China has stepped up its incursions activities into Taiwan’s air defense identification zone (ADIZ) by sending its combat planes to the region.
According to Taiwan’s defense ministry, the People’s Liberation Army conducted 555 sorties in the first six months of the year, of which 398 involved combat aircraft, compared with 187 in the same period last year.
Defense analysts say the mainland’s forces are developing their ability to control the skies over a longer range as part of preparations for a possible conflict.
China sent 29 warplanes into Taiwan’s ADIZ in late June this year, according to media reports, marking the third-largest fly-by in the country this year.
The warplanes including 17 fighter jets, six bombers and other supporting aircraft, entered the island’s air defense identification zone, The Star newspaper reported citing the island’s defense ministry.
While the fly-bys were generally seen as one of Beijing’s tactics to intimidate the island, the increased use of combat planes was worth noting, observers said.

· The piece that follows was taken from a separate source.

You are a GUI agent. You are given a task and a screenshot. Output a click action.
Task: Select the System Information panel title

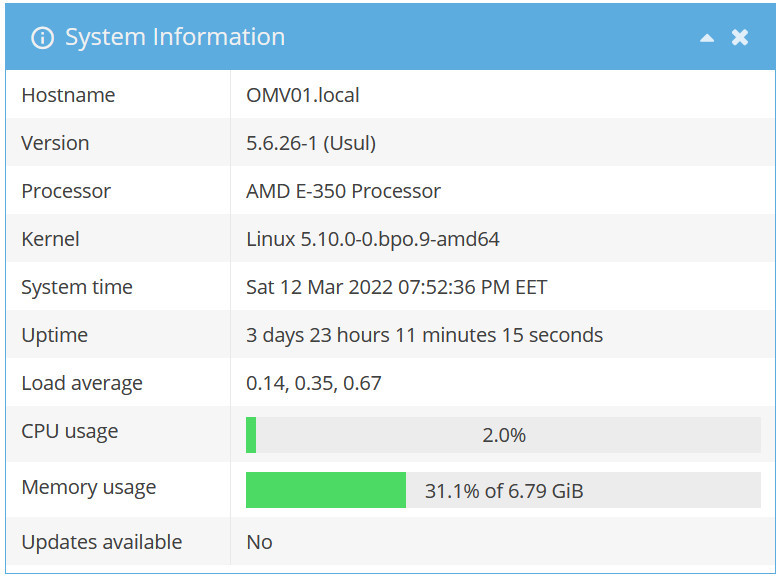175,38
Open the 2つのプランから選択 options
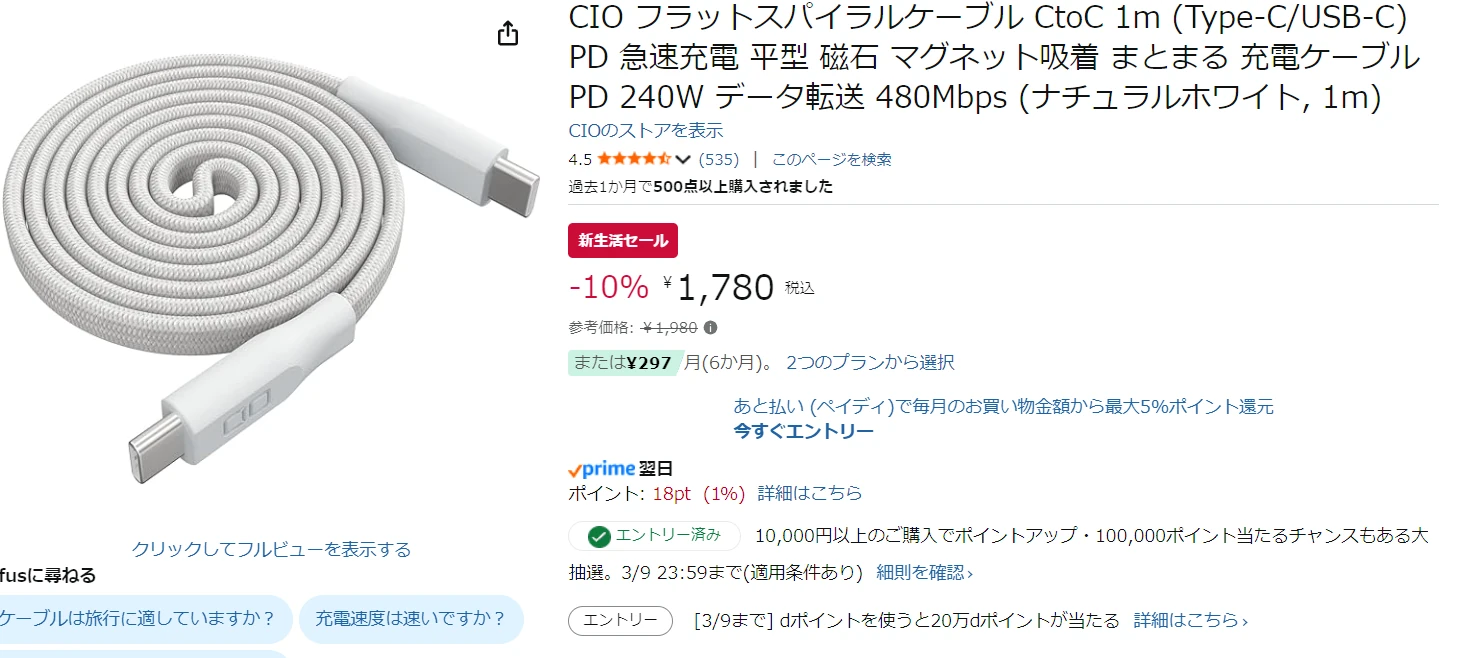The height and width of the screenshot is (658, 1462). click(x=870, y=362)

But in recent months, the PLA had stepped up training exercises with its combat aircraft in the airspace near Taiwan and further south to the Bashi Channel, an important gateway to the western Pacific, Wang said.
Beijing has been sending patrols into Taiwan’s ADIZ on almost a daily basis since late 2020 to ramp up pressure on the island.
China had breached Taiwan’s air defense identification zone in January also when 35 of its military aircraft, including J-16s and one H-6 bomber joined four other support planes entered its ADIZ.
At the end of May, 22 fighter jets joined eight other support planes in breaching Taiwan’s ADIZ area.
The issue of Taiwan has been at the forefront of US-China relations in recent months.
Tensions between Washington, which is committed to supporting the island’s self-defense, and Beijing over Taiwan were in the open earlier this month when their respective defense chiefs met at the Shangri-La Dialogue defense conference in Singapore.
Taiwan and mainland China have been governed separately since the defeated Nationalists retreated to the island at the end of the Chinese civil war more than 70 years ago.
But China’s ruling Chinese Communist Party (CCP) views the self-ruled island as part of its territory — despite having never controlled it.
Beijing has not ruled out military force to take Taiwan and has kept the pressure on the democratic island over the past few years with frequent warplane flights into the island’s ADIZ.
An ADIZ is unilaterally imposed and distinct from sovereign airspace, which is defined under international law as extending 12 nautical miles from a territory’s shoreline.